C’est donc quelque chose que l’on exécute au niveau national mais qui a été pensé au niveau européen.
Pourquoi cela ? Essentiellement pour des questions de moyens humains d’action et de connaissance des écosystèmes.
A l’inverse, le DMA et le DSA donnent à la Commission européenne un certain pouvoir de contrôle, mais étant donné les moyens dont elle dispose, et l’immensité du périmètre à couvrir, celle-ci pourra difficilement adopter toutes les décisions dans un bon timing. Il suffit de comparer. L’ARCEP emploie 170 personnes pour le seul champ des télécoms français. La Commission pour sa part emploie un peu plus d’une centaine de personnes pour contrôler l’ensemble du numérique européen. Aussi, il faut comprendre qu’une instance de régulation n’est efficace qu’en tissant un réseau d’échange et de confiance entre tous les acteurs. Son accessibilité et sa réactivité sont essentielles pour construire cette confiance.
Un tel cadre semble difficile à mettre en place à l’échelle européenne. Il nous faut nous appuyer sur les régulateurs nationaux, dont les prérogatives pourraient être expérimentalement élargies.

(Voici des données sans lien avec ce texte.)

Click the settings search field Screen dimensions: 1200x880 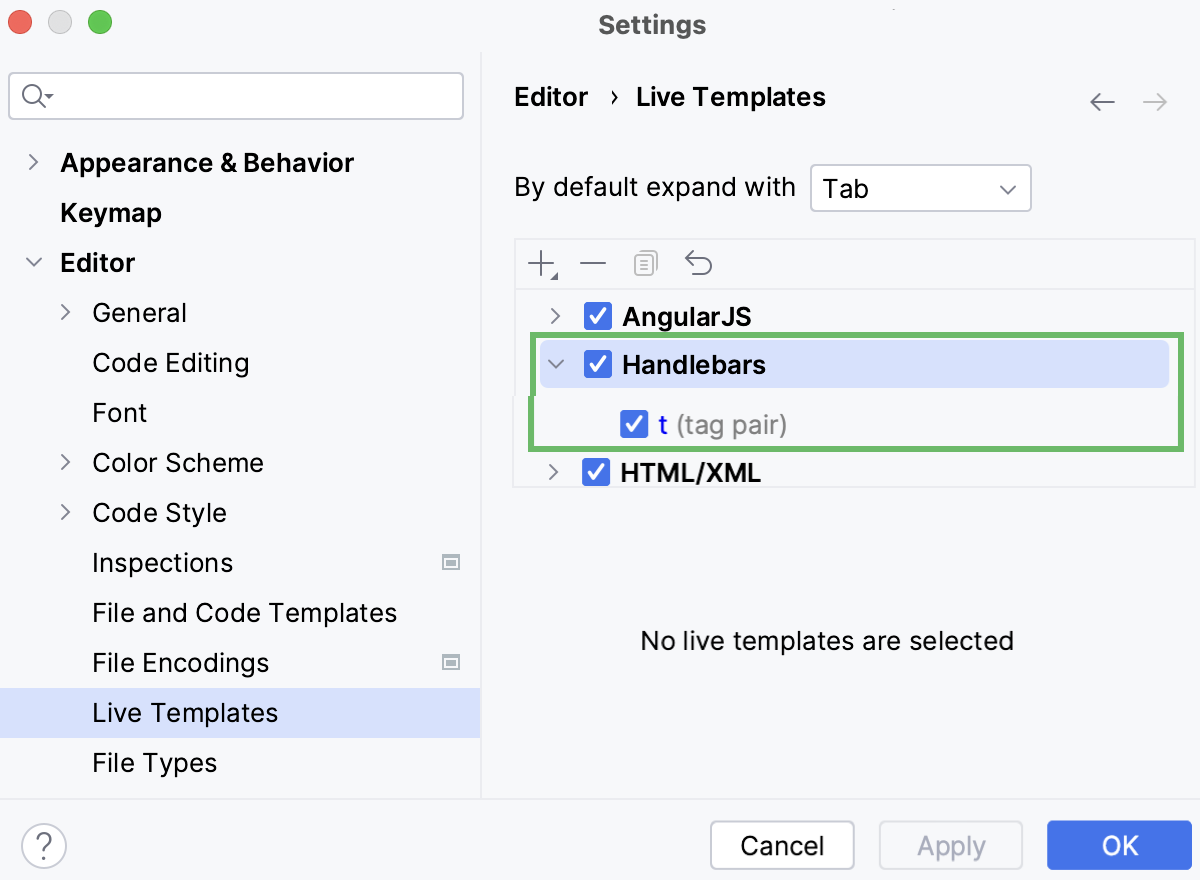pyautogui.click(x=235, y=96)
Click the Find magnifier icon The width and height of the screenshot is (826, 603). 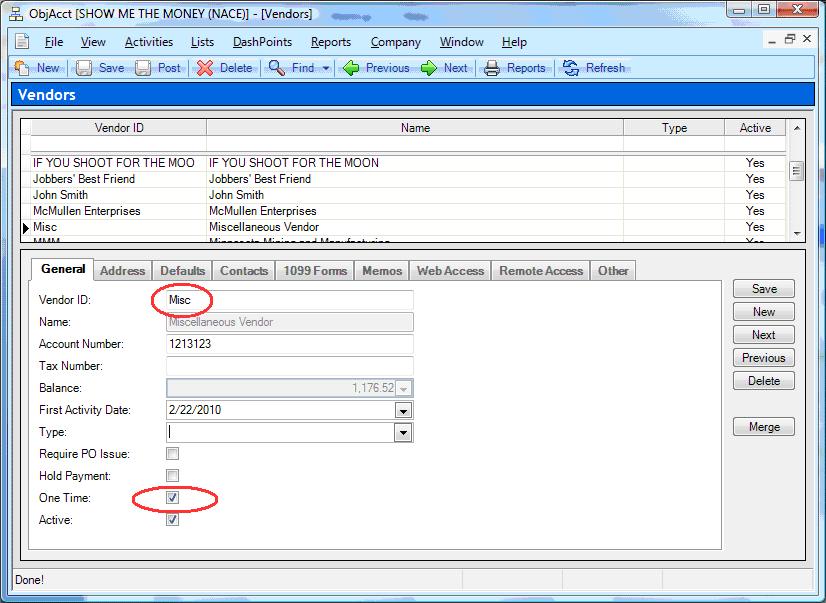click(x=276, y=68)
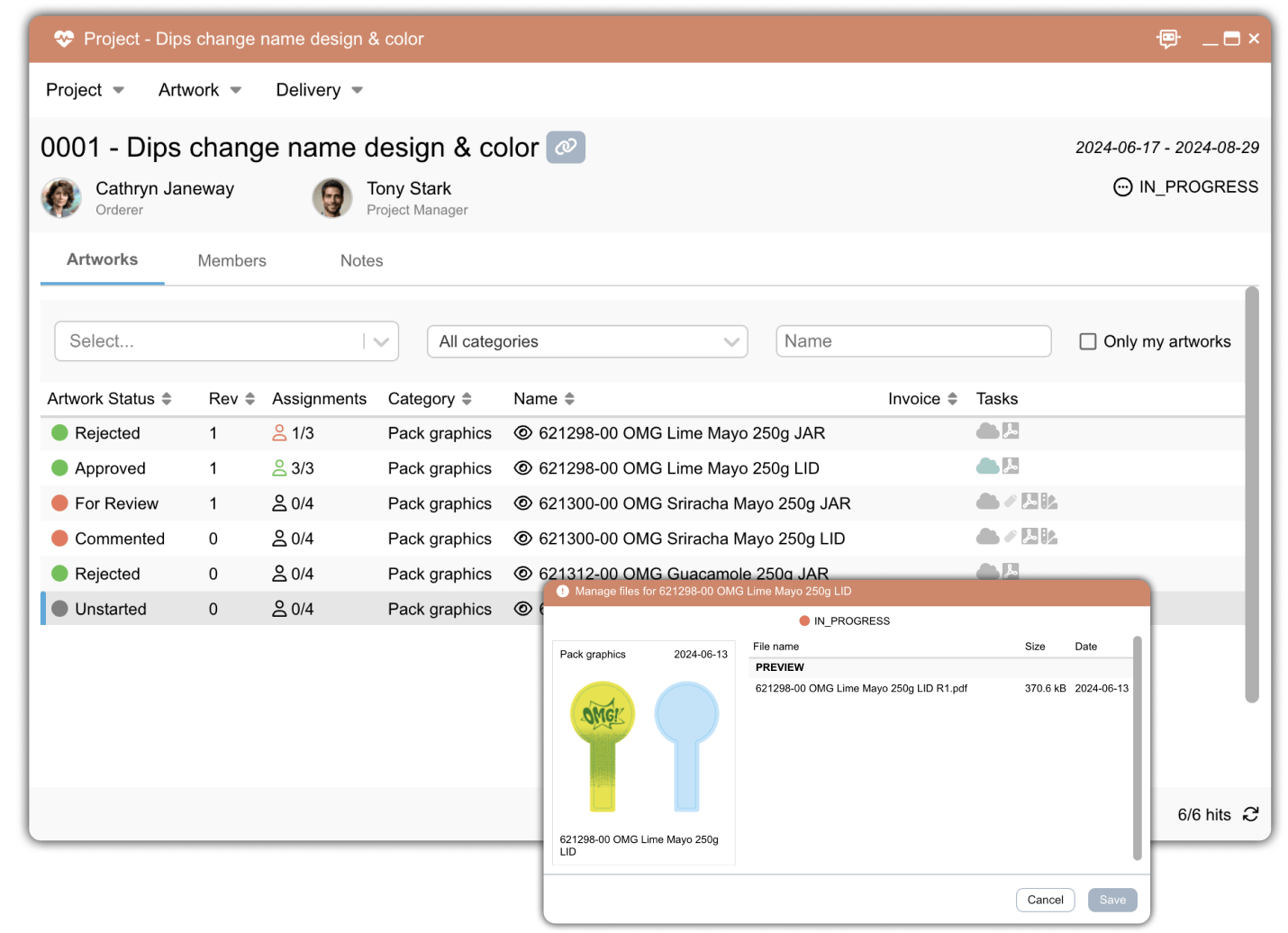Switch to the Members tab
Image resolution: width=1288 pixels, height=933 pixels.
pyautogui.click(x=231, y=260)
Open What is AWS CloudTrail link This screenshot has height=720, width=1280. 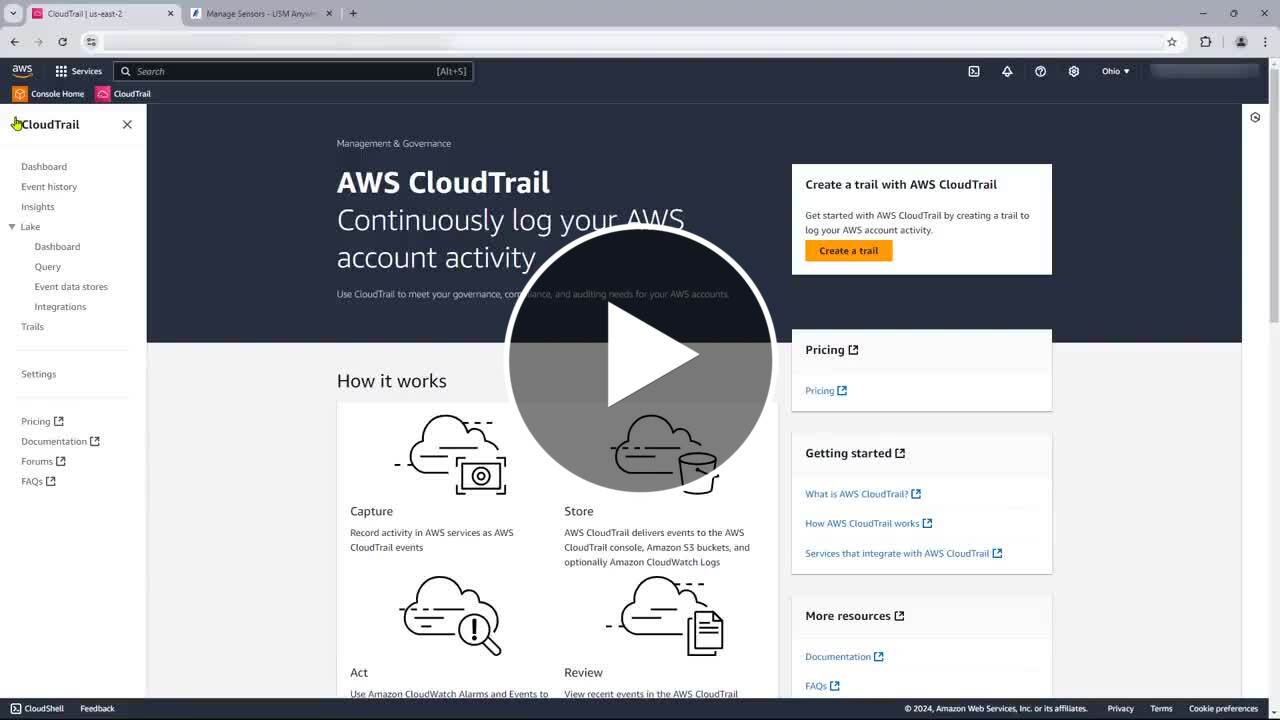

Dans l’attente de quoi, avec Joëlle Toledano, nous avons incité la Commission à tenir un rôle s’apparentant plutôt à celui de chef d’orchestre : entretenir des relations multilatérales avec les autorités nationales, les entreprises et la société civile.
RPP – Un dernier mot à ajouter ?
Jean Cattan – Nous nous devons de prendre confiance dans notre capacité à agir. La régulation est souvent discréditée comme l’arme des faibles, de ceux qui n’investissent pas à coup de milliards. Mais dire cela revient à nier ce qui réside au cœur de l’exercice de régulation : l’imposition de l’intérêt général sur des intérêts privés.
Et je rappelle que cette primauté de l’intérêt général n’a pas à s’imposer au détriment de l’innovation ou de l’invention de choses géniales, au contraire !
C’est là un mythe que nous pourrions qualifier d’antidémocratique car discréditant notre capacité à imposer une volonté collective sur des intérêts privés. En pensant en termes d’ouverture et non de recherche de puissance, nous nous inscrivons dans la poursuite des plus grands succès de l’Union européenne. Sans régulation, ce que nous observons le plus souvent est le repli sur soi, l’économie de la rente et la privation de tout un chacun d’innover. A l’inverse, nous donnons à toutes et tous la capacité à innover et de choisir là où une poignée d’entreprises ont imposé leur loi. Historiquement, c’est bien la régulation qui assure l’ouverture et la capacité de chacun à innover. C’est un axe fort dans l’intervention de l’Union européenne depuis près de 50 ans désormais. Car n’oublions pas que l’Union européenne ne s’est pas bâtie sur la recherche de puissance économique de quelques-uns, mais bien contre ce qu’une telle puissance pouvait emporter comme danger et sur la nécessaire mise en partage de nos richesses.